▶ [Your instructions] Print the lines from the one containing "Instruction: Select the <img> tag cell" through the end of the material below, both included, exactly as they appear and without pictures.

▶ [Exercise materials]
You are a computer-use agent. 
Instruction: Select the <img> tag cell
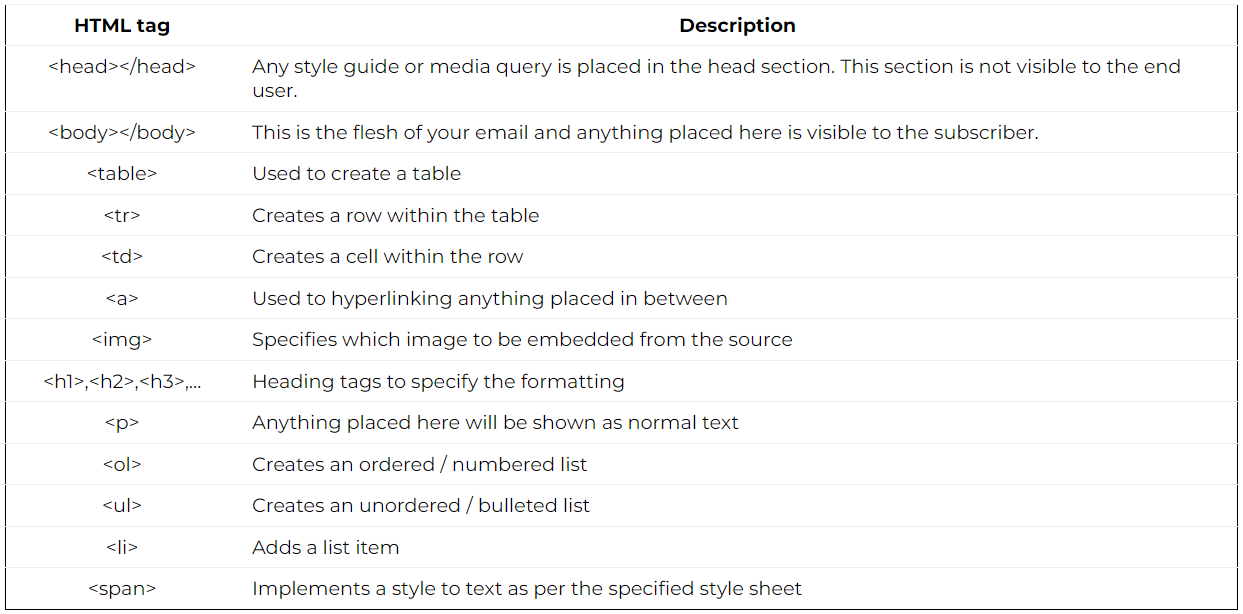pos(122,339)
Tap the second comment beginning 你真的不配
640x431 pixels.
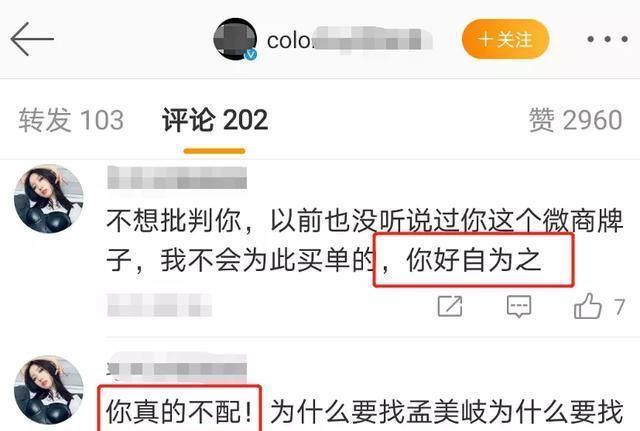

▶ [Answer to the exercise]
Instruction: Select the <img> tag cell
pos(122,339)
Tap the second comment beginning 你真的不配
640x431 pixels.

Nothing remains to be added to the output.